Twitter had some bad news for fans of its looping-videos platform Vine yesterday: it’s shutting down.

“In the coming months we’ll be discontinuing the mobile app,” explained Vine in a blog post. “Nothing is happening to the apps, website or your Vines today. We value you, your Vines, and are going to do this the right way.”

That means keeping the Vine website (and all its content) online for now, while enabling people to download their Vine videos in advance of any change to that policy.

Although the news came as a shock, early analysis suggests it’s less of a surprise: if there was a successful business model with Vine, it was likely around the kind of branded content that’s gravitated towards Snapchat and Instagram instead.

Add in Vine’s copyright headaches for Twitter – think user-uploaded sports highlights – and a company strategy that’s focusing much more on live Periscope streams, and the shutdown isn’t so hard to understand.

It’s still a sad moment: for a time, Vine was a genuinely exciting new media format, and one that spawned a few musicians that have gone on to wider success (e.g. Shawn Mendes).

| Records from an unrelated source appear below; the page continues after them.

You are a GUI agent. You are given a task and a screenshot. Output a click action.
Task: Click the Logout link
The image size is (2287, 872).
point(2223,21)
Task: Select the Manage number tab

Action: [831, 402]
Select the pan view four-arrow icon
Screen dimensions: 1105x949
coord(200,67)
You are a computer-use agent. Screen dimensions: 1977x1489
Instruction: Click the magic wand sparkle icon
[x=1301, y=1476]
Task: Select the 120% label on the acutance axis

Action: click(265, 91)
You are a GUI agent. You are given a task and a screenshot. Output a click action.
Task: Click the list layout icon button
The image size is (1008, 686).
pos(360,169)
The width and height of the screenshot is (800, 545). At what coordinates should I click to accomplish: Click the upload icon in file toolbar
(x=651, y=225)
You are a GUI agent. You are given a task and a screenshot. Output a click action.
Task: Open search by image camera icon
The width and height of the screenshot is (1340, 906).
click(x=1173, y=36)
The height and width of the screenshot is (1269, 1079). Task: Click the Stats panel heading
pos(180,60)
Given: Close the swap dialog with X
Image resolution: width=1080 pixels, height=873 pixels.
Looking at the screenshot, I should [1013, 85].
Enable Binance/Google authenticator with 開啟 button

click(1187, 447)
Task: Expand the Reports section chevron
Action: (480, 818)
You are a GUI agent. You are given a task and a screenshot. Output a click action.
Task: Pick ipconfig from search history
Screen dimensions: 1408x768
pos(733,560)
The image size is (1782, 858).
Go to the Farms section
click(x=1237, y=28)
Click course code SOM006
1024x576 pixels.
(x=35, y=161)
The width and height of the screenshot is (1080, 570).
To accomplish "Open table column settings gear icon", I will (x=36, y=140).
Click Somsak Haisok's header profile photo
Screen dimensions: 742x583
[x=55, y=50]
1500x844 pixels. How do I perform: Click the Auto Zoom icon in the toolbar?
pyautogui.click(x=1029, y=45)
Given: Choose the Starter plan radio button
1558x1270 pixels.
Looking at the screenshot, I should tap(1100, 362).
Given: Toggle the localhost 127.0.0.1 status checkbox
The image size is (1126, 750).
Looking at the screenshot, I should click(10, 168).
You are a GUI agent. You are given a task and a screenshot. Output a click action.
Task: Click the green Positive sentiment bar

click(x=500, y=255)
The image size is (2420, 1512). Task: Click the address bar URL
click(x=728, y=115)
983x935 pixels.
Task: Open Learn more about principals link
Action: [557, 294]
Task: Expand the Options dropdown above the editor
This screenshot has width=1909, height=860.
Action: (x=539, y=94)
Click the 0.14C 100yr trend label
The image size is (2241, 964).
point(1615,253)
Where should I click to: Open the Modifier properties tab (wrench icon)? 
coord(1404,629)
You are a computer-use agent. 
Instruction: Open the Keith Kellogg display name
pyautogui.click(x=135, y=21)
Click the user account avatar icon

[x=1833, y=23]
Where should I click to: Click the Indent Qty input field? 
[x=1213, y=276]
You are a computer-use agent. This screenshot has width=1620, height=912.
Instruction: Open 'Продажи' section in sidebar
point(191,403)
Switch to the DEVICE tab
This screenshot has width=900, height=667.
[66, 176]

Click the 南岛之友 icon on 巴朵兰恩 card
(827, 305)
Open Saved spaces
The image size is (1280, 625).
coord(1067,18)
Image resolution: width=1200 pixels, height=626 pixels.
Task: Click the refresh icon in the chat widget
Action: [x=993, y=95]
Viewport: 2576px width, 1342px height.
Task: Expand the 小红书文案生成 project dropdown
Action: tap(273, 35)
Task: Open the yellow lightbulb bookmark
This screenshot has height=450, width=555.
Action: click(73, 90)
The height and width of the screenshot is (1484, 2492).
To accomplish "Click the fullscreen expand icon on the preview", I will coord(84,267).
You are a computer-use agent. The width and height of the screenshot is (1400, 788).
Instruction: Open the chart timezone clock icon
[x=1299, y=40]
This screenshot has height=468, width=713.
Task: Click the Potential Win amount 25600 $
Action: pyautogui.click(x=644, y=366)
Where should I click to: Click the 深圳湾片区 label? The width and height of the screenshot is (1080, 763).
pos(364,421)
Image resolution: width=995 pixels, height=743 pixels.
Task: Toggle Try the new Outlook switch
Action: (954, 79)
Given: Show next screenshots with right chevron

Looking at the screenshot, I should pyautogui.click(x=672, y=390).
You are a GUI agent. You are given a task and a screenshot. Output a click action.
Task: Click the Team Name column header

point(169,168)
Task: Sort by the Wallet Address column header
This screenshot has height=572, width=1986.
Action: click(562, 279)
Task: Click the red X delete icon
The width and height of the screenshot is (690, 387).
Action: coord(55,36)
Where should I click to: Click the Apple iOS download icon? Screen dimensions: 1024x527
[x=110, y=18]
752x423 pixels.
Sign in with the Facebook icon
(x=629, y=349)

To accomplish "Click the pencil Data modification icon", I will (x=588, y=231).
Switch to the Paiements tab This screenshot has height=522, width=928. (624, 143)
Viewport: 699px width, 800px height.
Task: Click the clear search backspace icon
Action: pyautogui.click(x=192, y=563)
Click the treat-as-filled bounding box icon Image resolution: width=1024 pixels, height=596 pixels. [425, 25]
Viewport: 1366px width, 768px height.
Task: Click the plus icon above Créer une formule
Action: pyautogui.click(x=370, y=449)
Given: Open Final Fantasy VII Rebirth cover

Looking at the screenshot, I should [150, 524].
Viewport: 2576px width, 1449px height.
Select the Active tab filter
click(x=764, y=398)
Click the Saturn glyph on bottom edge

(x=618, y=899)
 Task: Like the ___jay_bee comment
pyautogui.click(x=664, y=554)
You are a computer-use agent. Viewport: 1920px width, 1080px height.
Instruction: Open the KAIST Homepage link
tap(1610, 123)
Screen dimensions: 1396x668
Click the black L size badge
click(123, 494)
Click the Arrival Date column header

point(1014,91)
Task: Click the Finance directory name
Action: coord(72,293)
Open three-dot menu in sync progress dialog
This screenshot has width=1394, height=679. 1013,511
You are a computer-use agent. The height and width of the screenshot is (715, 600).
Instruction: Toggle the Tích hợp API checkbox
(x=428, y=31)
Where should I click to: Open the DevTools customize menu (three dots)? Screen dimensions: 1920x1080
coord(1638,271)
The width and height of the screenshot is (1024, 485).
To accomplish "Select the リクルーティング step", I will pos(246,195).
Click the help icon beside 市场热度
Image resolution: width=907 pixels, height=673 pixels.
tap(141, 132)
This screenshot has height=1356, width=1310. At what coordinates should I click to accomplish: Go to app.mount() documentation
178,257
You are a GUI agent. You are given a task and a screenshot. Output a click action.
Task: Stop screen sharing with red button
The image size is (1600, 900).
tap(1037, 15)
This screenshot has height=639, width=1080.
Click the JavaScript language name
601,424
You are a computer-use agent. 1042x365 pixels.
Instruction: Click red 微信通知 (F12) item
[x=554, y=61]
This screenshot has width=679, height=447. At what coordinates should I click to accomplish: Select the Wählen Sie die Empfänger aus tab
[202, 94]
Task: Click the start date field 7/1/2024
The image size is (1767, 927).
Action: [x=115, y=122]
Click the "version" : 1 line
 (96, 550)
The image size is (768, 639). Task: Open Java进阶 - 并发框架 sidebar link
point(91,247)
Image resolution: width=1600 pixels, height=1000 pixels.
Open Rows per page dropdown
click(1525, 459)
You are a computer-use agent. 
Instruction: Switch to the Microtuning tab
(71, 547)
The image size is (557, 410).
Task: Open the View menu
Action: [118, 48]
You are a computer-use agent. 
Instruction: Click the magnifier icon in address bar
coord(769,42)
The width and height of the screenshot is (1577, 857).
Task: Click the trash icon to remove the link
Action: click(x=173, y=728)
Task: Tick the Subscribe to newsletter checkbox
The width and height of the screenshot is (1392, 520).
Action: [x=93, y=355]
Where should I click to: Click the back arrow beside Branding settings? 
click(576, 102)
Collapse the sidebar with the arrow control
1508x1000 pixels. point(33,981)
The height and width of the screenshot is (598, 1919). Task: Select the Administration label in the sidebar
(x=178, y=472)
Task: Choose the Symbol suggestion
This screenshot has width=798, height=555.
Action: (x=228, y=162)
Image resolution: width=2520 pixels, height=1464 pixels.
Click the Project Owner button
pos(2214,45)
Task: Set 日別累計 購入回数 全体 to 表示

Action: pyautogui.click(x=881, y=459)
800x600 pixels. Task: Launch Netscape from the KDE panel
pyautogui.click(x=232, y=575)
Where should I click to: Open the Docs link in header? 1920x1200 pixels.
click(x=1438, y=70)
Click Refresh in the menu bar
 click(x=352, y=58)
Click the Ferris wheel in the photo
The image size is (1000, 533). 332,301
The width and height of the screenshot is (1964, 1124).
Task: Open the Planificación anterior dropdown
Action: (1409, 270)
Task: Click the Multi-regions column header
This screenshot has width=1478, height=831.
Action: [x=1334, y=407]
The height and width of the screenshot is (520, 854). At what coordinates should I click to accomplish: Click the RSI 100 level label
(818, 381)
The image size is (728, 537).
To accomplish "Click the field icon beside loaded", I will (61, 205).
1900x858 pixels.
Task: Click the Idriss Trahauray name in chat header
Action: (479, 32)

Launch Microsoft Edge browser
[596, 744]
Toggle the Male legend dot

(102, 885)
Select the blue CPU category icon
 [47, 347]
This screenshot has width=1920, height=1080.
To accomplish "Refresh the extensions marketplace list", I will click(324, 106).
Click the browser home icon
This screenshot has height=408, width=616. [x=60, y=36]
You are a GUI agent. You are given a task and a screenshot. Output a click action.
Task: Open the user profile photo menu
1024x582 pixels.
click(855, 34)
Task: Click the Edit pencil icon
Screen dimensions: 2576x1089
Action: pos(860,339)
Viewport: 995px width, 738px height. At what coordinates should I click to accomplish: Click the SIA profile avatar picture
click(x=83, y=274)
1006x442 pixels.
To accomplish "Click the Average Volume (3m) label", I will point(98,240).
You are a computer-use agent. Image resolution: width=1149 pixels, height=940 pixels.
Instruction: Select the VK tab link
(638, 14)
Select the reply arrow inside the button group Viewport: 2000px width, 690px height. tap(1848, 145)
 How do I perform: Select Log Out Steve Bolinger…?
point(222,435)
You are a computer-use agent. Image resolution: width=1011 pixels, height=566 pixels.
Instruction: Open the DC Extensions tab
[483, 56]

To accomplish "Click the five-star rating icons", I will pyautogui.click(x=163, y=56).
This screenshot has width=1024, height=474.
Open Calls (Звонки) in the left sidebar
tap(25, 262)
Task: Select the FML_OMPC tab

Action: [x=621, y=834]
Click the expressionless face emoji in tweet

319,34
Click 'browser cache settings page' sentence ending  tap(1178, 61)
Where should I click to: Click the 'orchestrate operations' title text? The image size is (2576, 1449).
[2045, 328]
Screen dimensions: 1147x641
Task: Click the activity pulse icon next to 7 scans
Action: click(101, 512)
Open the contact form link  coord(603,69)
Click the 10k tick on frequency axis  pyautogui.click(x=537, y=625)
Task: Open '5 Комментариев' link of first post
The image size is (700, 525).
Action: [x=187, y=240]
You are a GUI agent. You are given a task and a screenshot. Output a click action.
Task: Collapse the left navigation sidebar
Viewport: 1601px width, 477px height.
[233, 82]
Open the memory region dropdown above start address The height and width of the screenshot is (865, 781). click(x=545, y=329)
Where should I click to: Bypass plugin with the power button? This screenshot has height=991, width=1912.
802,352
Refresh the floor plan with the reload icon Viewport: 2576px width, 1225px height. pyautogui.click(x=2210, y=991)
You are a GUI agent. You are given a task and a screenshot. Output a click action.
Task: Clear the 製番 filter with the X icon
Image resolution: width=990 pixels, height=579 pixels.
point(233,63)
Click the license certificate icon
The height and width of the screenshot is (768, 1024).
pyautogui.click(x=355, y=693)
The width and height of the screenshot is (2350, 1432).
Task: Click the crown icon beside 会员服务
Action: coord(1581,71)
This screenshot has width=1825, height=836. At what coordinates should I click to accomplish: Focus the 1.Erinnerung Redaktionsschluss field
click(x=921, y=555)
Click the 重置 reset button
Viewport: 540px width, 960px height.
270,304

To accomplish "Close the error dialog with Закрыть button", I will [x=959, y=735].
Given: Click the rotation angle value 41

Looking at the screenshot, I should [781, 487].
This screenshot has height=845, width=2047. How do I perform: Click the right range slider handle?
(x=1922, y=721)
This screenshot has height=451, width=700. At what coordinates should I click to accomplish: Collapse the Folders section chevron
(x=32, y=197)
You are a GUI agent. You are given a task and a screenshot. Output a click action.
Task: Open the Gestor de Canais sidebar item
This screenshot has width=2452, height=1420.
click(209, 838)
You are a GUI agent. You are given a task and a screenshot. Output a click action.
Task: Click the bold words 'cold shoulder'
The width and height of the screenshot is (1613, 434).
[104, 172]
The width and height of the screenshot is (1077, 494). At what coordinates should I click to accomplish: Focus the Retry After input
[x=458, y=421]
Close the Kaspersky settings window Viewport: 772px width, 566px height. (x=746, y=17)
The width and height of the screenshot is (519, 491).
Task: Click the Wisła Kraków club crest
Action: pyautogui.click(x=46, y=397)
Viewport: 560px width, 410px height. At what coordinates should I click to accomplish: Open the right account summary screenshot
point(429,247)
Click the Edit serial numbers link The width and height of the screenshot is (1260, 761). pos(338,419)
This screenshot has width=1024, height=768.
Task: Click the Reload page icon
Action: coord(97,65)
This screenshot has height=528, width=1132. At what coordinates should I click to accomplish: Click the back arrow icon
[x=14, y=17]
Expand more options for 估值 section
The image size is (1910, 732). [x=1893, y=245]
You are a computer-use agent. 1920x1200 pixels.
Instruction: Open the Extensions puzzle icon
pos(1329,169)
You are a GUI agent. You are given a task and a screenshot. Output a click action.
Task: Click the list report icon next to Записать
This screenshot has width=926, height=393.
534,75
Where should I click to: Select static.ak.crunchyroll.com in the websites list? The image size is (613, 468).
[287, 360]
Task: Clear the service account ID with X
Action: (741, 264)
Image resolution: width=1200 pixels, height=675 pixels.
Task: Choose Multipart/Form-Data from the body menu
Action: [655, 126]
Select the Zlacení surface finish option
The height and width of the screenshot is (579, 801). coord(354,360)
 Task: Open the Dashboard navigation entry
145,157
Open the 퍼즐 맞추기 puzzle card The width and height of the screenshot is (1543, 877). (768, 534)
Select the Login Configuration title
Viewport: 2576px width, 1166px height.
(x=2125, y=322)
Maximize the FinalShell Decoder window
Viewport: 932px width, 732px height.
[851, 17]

Vine’s shutdown may have made the most headlines overnight, but Twitter also announced its latest quarterly financial results yesterday. The social network has confirmed that it will cut 9% of its staff – around 350 people – as it seeks to cut costs and sharpen its business focus.

“We’re getting more disciplined about how we invest in the business, and we set a company goal of driving toward GAAP profitability in 2017,” claimed CFO Anthony Noto. An ambitious goal, given that in the first nine months of 2016, Twitter’s net losses totalled just under $290m.

Still, Twitter’s Q3 results actually beat analyst expectations: revenues up 8% year-on-year to $616m, and a net loss of $103m. Twitter’s average monthly active users (MAUs) were up 3% year-on-year to 317m, which is at least some growth if sluggish – even with nearly five times the users, Facebook reported 15% YoY growth in its last financials.

Twitter’s letter to shareholders is worth a read for its overview of the company’s strategy: livestreaming video remains a priority, with hints at plans to do more with topic-based feeds – music could well be one area for the latter.